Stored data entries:
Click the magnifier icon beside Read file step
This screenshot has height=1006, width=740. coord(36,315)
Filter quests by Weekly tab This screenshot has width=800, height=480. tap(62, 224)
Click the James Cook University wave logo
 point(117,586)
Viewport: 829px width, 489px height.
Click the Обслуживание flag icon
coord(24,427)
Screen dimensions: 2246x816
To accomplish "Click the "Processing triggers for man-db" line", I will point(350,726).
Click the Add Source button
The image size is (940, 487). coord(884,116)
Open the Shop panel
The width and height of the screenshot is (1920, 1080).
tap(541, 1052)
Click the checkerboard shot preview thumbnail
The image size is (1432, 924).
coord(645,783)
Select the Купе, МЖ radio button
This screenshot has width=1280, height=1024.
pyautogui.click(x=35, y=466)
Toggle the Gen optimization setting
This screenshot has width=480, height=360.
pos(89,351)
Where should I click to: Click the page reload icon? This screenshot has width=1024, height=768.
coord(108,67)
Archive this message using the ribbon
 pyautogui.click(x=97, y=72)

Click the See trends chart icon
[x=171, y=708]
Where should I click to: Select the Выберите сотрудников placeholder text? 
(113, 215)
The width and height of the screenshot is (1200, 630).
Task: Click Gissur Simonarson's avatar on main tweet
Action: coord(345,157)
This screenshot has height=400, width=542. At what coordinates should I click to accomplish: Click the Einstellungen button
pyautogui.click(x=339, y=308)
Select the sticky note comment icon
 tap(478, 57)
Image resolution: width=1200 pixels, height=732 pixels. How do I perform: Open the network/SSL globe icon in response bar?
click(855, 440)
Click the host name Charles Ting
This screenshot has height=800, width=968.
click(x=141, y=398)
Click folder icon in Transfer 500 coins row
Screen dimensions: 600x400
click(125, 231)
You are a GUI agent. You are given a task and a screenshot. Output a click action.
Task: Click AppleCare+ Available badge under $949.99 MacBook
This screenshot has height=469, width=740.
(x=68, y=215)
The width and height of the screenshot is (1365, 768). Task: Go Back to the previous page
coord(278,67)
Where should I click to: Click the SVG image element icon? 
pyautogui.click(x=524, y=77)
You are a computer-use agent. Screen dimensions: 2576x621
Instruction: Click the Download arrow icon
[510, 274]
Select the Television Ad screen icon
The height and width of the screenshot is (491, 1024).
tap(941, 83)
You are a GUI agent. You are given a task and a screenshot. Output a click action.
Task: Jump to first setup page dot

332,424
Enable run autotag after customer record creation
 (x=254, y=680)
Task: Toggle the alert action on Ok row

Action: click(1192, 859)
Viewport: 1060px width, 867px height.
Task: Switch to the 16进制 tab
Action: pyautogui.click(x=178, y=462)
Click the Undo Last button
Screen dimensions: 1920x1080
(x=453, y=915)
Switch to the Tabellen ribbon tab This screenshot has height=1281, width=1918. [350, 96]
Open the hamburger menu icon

### Directions for this task
Output exactly the lines above, from the one holding "Instruction: Click the Download arrow icon" through the end of the data, including the first and last.

### Written reply
Instruction: Click the Download arrow icon
[510, 274]
Select the Television Ad screen icon
The height and width of the screenshot is (491, 1024).
tap(941, 83)
You are a GUI agent. You are given a task and a screenshot. Output a click action.
Task: Jump to first setup page dot

332,424
Enable run autotag after customer record creation
 (x=254, y=680)
Task: Toggle the alert action on Ok row

Action: click(1192, 859)
Viewport: 1060px width, 867px height.
Task: Switch to the 16进制 tab
Action: pyautogui.click(x=178, y=462)
Click the Undo Last button
Screen dimensions: 1920x1080
(x=453, y=915)
Switch to the Tabellen ribbon tab This screenshot has height=1281, width=1918. [350, 96]
Open the hamburger menu icon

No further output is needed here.